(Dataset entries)
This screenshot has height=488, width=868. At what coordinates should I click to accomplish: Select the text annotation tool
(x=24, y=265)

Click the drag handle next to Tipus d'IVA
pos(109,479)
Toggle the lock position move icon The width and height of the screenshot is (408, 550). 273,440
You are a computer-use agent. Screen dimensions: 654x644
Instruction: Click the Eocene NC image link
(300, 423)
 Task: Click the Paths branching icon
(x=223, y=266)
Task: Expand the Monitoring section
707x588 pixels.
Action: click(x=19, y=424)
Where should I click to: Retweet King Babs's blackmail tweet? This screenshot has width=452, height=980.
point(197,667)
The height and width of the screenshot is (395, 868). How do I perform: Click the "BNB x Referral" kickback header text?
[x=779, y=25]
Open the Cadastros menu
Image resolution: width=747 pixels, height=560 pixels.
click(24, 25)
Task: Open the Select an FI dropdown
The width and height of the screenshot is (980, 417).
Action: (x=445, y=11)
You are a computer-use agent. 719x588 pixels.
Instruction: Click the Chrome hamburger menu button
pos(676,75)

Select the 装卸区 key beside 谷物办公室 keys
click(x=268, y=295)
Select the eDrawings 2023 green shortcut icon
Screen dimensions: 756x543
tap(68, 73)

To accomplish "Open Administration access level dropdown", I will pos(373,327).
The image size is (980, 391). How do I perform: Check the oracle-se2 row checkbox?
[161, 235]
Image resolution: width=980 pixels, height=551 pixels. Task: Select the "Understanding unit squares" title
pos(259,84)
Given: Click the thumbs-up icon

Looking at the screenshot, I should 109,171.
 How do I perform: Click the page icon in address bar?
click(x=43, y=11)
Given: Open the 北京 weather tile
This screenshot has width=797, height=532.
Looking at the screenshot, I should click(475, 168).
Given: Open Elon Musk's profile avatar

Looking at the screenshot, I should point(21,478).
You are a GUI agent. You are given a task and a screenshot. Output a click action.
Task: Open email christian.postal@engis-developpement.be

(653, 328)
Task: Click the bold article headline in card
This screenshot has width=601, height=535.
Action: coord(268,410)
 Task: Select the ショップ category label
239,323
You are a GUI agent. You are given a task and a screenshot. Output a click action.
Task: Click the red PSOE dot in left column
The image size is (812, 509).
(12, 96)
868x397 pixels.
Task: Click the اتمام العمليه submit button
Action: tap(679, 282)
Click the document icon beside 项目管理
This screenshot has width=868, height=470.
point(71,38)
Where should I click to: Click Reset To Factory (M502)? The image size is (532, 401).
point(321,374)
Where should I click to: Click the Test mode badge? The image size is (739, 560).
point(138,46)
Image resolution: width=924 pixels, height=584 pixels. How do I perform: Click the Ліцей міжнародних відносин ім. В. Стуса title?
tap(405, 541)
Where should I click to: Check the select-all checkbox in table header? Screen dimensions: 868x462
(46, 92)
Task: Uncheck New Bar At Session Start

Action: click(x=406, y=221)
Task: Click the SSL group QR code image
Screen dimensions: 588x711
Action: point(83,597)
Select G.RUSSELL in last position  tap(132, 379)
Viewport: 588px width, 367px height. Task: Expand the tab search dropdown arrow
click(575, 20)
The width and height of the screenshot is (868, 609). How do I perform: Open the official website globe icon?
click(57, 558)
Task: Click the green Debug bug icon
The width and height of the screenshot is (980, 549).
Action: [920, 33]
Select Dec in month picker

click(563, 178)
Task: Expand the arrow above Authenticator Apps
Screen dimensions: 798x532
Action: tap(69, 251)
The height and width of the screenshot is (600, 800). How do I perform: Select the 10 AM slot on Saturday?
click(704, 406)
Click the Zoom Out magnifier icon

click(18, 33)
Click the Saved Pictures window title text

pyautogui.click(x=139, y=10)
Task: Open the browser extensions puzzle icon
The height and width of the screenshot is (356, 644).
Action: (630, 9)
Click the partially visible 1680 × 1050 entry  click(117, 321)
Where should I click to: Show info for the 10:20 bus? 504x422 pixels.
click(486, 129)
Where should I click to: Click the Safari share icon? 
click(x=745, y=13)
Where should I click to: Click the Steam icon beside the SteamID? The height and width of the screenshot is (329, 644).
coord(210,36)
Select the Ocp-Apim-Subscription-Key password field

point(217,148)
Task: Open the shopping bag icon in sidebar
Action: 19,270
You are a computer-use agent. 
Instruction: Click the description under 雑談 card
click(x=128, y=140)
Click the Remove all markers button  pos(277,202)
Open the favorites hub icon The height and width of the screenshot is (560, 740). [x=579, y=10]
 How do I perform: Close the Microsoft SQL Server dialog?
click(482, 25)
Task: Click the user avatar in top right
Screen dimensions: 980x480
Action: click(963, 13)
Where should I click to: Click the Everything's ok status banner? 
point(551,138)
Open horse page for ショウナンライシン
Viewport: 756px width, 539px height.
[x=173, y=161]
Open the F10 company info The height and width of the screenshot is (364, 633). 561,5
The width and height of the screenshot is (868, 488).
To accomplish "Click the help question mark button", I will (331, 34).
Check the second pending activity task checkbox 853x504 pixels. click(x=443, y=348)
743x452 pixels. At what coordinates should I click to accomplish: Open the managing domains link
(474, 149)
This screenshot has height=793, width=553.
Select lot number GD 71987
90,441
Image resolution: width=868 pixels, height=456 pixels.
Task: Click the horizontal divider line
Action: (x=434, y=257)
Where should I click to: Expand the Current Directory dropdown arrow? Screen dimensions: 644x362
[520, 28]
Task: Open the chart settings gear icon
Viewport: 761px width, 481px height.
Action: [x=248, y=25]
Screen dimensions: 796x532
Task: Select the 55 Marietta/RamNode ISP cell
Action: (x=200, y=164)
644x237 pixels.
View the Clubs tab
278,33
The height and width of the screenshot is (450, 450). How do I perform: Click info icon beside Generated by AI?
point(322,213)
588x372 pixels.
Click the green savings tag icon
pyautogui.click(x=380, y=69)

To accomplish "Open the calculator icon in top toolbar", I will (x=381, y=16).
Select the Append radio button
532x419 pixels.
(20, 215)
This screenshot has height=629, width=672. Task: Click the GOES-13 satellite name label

- [WORK REQUEST] Retype each record above so that every word stays exactly the same.

- [TASK RESPONSE]
This screenshot has height=488, width=868. At what coordinates should I click to accomplish: Select the text annotation tool
(x=24, y=265)

Click the drag handle next to Tipus d'IVA
pos(109,479)
Toggle the lock position move icon The width and height of the screenshot is (408, 550). 273,440
You are a computer-use agent. Screen dimensions: 654x644
Instruction: Click the Eocene NC image link
(300, 423)
 Task: Click the Paths branching icon
(x=223, y=266)
Task: Expand the Monitoring section
707x588 pixels.
Action: click(x=19, y=424)
Where should I click to: Retweet King Babs's blackmail tweet? This screenshot has width=452, height=980.
point(197,667)
The height and width of the screenshot is (395, 868). How do I perform: Click the "BNB x Referral" kickback header text?
[x=779, y=25]
Open the Cadastros menu
Image resolution: width=747 pixels, height=560 pixels.
click(24, 25)
Task: Open the Select an FI dropdown
The width and height of the screenshot is (980, 417).
Action: (x=445, y=11)
You are a computer-use agent. 719x588 pixels.
Instruction: Click the Chrome hamburger menu button
pos(676,75)

Select the 装卸区 key beside 谷物办公室 keys
click(x=268, y=295)
Select the eDrawings 2023 green shortcut icon
Screen dimensions: 756x543
tap(68, 73)

To accomplish "Open Administration access level dropdown", I will pos(373,327).
The image size is (980, 391). How do I perform: Check the oracle-se2 row checkbox?
[161, 235]
Image resolution: width=980 pixels, height=551 pixels. Task: Select the "Understanding unit squares" title
pos(259,84)
Given: Click the thumbs-up icon

Looking at the screenshot, I should 109,171.
 How do I perform: Click the page icon in address bar?
click(x=43, y=11)
Given: Open the 北京 weather tile
This screenshot has width=797, height=532.
Looking at the screenshot, I should click(475, 168).
Given: Open Elon Musk's profile avatar

Looking at the screenshot, I should point(21,478).
You are a GUI agent. You are given a task and a screenshot. Output a click action.
Task: Open email christian.postal@engis-developpement.be

(653, 328)
Task: Click the bold article headline in card
This screenshot has width=601, height=535.
Action: coord(268,410)
 Task: Select the ショップ category label
239,323
You are a GUI agent. You are given a task and a screenshot. Output a click action.
Task: Click the red PSOE dot in left column
The image size is (812, 509).
(12, 96)
868x397 pixels.
Task: Click the اتمام العمليه submit button
Action: tap(679, 282)
Click the document icon beside 项目管理
This screenshot has width=868, height=470.
point(71,38)
Where should I click to: Click Reset To Factory (M502)? The image size is (532, 401).
point(321,374)
Where should I click to: Click the Test mode badge? The image size is (739, 560).
point(138,46)
Image resolution: width=924 pixels, height=584 pixels. How do I perform: Click the Ліцей міжнародних відносин ім. В. Стуса title?
tap(405, 541)
Where should I click to: Check the select-all checkbox in table header? Screen dimensions: 868x462
(46, 92)
Task: Uncheck New Bar At Session Start

Action: click(x=406, y=221)
Task: Click the SSL group QR code image
Screen dimensions: 588x711
Action: point(83,597)
Select G.RUSSELL in last position  tap(132, 379)
Viewport: 588px width, 367px height. Task: Expand the tab search dropdown arrow
click(575, 20)
The width and height of the screenshot is (868, 609). How do I perform: Open the official website globe icon?
click(57, 558)
Task: Click the green Debug bug icon
The width and height of the screenshot is (980, 549).
Action: [920, 33]
Select Dec in month picker

click(563, 178)
Task: Expand the arrow above Authenticator Apps
Screen dimensions: 798x532
Action: tap(69, 251)
The height and width of the screenshot is (600, 800). How do I perform: Select the 10 AM slot on Saturday?
click(704, 406)
Click the Zoom Out magnifier icon

click(18, 33)
Click the Saved Pictures window title text

pyautogui.click(x=139, y=10)
Task: Open the browser extensions puzzle icon
The height and width of the screenshot is (356, 644).
Action: (630, 9)
Click the partially visible 1680 × 1050 entry  click(117, 321)
Where should I click to: Show info for the 10:20 bus? 504x422 pixels.
click(486, 129)
Where should I click to: Click the Safari share icon? 
click(x=745, y=13)
Where should I click to: Click the Steam icon beside the SteamID? The height and width of the screenshot is (329, 644).
coord(210,36)
Select the Ocp-Apim-Subscription-Key password field

point(217,148)
Task: Open the shopping bag icon in sidebar
Action: 19,270
You are a computer-use agent. 
Instruction: Click the description under 雑談 card
click(x=128, y=140)
Click the Remove all markers button  pos(277,202)
Open the favorites hub icon The height and width of the screenshot is (560, 740). [x=579, y=10]
 How do I perform: Close the Microsoft SQL Server dialog?
click(482, 25)
Task: Click the user avatar in top right
Screen dimensions: 980x480
Action: click(963, 13)
Where should I click to: Click the Everything's ok status banner? 
point(551,138)
Open horse page for ショウナンライシン
Viewport: 756px width, 539px height.
[x=173, y=161]
Open the F10 company info The height and width of the screenshot is (364, 633). 561,5
The width and height of the screenshot is (868, 488).
To accomplish "Click the help question mark button", I will (331, 34).
Check the second pending activity task checkbox 853x504 pixels. click(x=443, y=348)
743x452 pixels. At what coordinates should I click to accomplish: Open the managing domains link
(474, 149)
This screenshot has height=793, width=553.
Select lot number GD 71987
90,441
Image resolution: width=868 pixels, height=456 pixels.
Task: Click the horizontal divider line
Action: (x=434, y=257)
Where should I click to: Expand the Current Directory dropdown arrow? Screen dimensions: 644x362
[520, 28]
Task: Open the chart settings gear icon
Viewport: 761px width, 481px height.
Action: [x=248, y=25]
Screen dimensions: 796x532
Task: Select the 55 Marietta/RamNode ISP cell
Action: (x=200, y=164)
644x237 pixels.
View the Clubs tab
278,33
The height and width of the screenshot is (450, 450). How do I perform: Click info icon beside Generated by AI?
point(322,213)
588x372 pixels.
Click the green savings tag icon
pyautogui.click(x=380, y=69)

To accomplish "Open the calculator icon in top toolbar", I will (x=381, y=16).
Select the Append radio button
532x419 pixels.
(20, 215)
This screenshot has height=629, width=672. Task: Click the GOES-13 satellite name label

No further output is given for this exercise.